We are repealing the Department of Interior’s stream protection rule—a rule the Obama administration pushed through at the last minute that was designed to decimate coal country.”
Meanwhile, it's just a matter of time before the president makes it official: the US will be withdrawing from Paris climate accord, joining other countries, including Canada, which, if I remember correctly was the first country to withdraw -- some years ago.

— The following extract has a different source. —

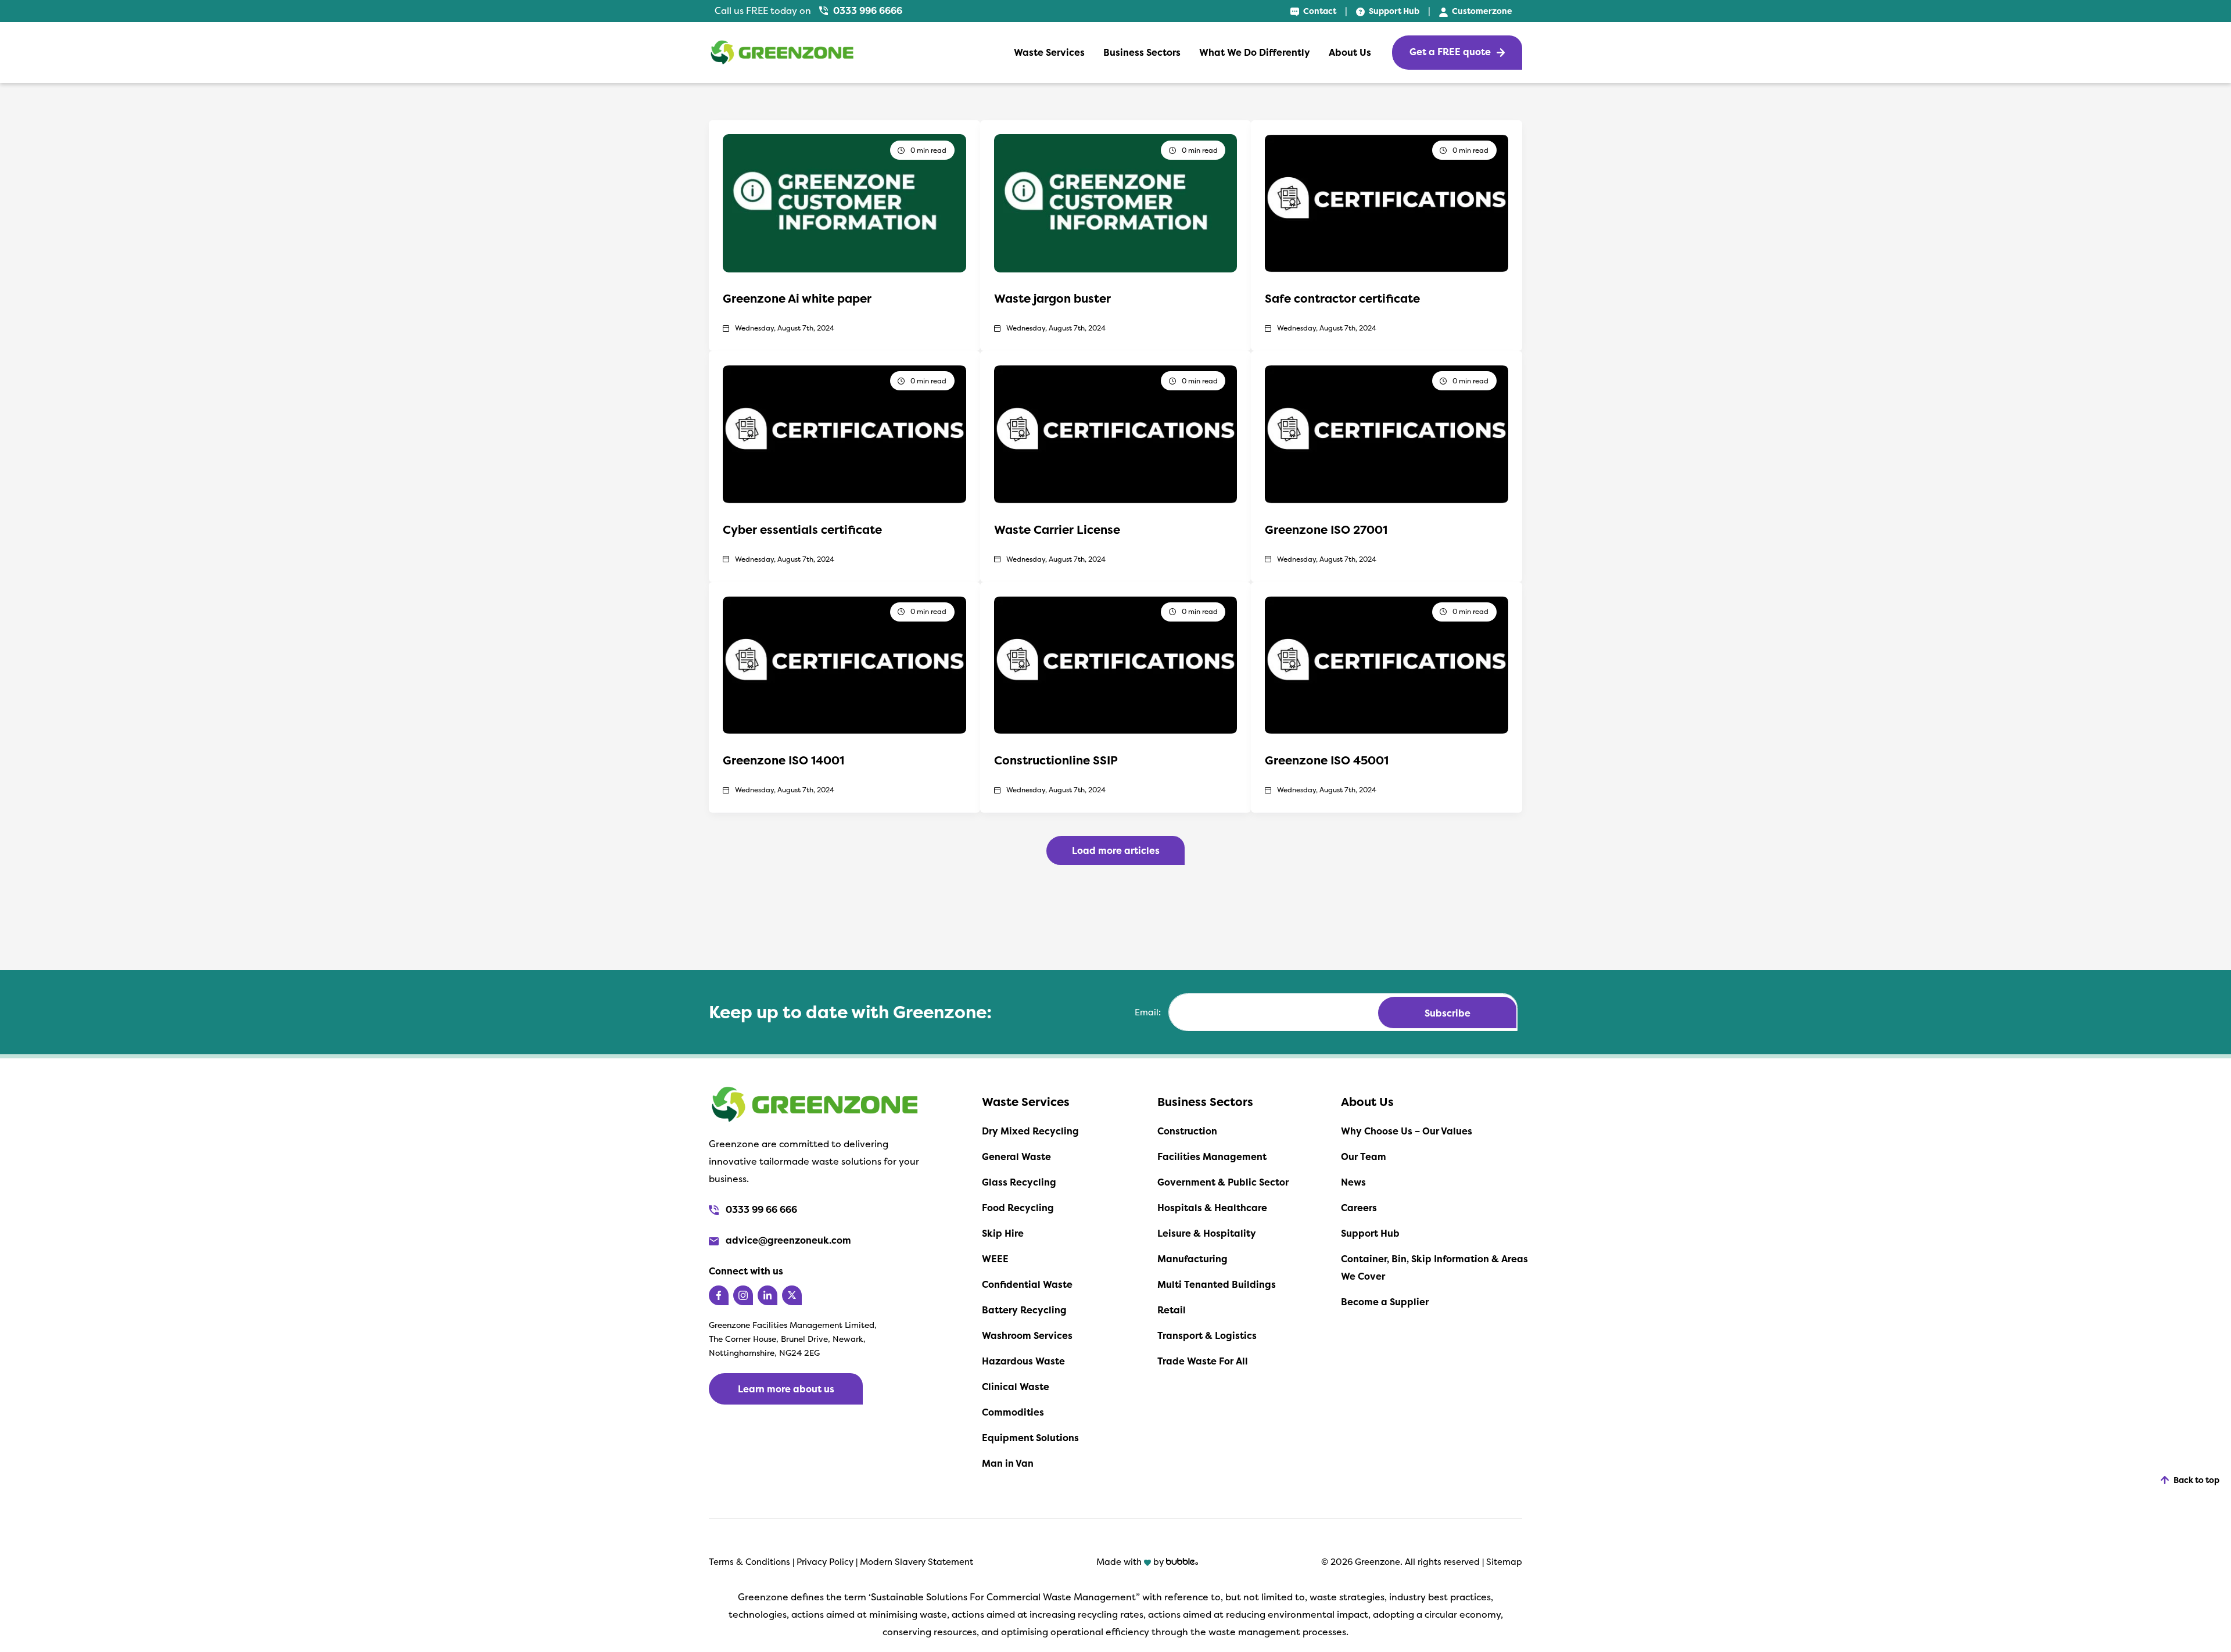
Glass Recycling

Oil Patch Workers Being Recalled To Work

From Rigzone:
Now that oil prices are stable and above $50 per barrel, the energy industry’s depleted workforce is being called back into the field – but there are far fewer candidates with an ear to the ground.
As many as 350,000 oilfield workers lost their jobs during the downturn, which stretched beyond two years in a much lower for much longer down cycle. But the U.S. rig count is on the upswing, led by a frenzy in the Permian Basin, and companies need bodies at the wells.
Unintended Consequences
Politics 101

Pundits suggest President Trump was a "bit rash" in some of his tweets and actions in his first two weeks as president.

It should be noted that during much of this period he had the advice of only two "White House counselors," the wild and crazy Kellyanne Conway and Steve Bannon because the progs refused to confirm his cabinet nominees who, compared to KC and SB, were seasoned, middle-of-the-road, calm, deep-thinking men and women who might have tempered some of Trump's actions, and provided a counter-point to KC and SB.

But the progs refused to confirm his nominees, and Trump was talking to himself, KC and SB. What could possibly go wrong?

Once his nominees like Wilbur Ross, Rex Tillerson, and others are on board, one can expect a somewhat-different White House. Or not.

Unintended Consequences
Protesting 101

Dakota Access oil pipeline protesters who tried to set up a new camp on private land undermined the Standing Rock Sioux tribe's efforts to stop the $3.8 billion project, tribal Chairman Dave Archambault says.
Archambault in recent weeks has been pushing protesters to leave their flood-prone main encampment on federal land between the reservation and the pipeline route and asking that activism be spread around the U.S. He said efforts by some to establish a camp Wednesday on nearby higher ground "do not represent the tribe."
Authorities arrested 74 protesters, including American Indian activist Chase Iron Eyes, after they set up teepees Wednesday on land owned by Texas-based pipeline developer Energy Transfer Partners.
Protesters said they were peacefully assembling on land they believe rightfully belongs to American Indians. The Morton County Sheriff's Office initially reported 76 arrests but later said two were protesters accused of unrelated drug offenses.
The new camp site was west of the main encampment that for months has housed hundreds and sometimes thousands of people who support the tribe's position that the pipeline threatens their drinking water and Native American cultural sites. The pipeline would carry oil from North Dakota through the Dakotas and Iowa to a shipping point in Illinois. The route would go under Lake Oahe, a large reservoir along the Missouri River.
Energy Transfer Partners disputes the tribe's arguments and says the pipeline will be safe.
A few hundred people still remain in the main camp, which is being cleaned up this week in advance of spring flooding that could carry any remaining refuse into the Missouri River. Archambault in recent weeks has called for the camp to disband, and late Wednesday he urged people who have left to stay away.
"In these past few weeks at camp, I see no reflection of our earlier unity, and without unity we lose," he said.
Iron Eyes, who made an unsuccessful bid for Congress last fall, remained jailed Thursday and unavailable for comment, a spokesman said. Iron Eyes told The Associated Press last week that he and others feel a need to "keep up the pressure" because "right now the will of the public is being expressed by a president that does not represent the majority in this country."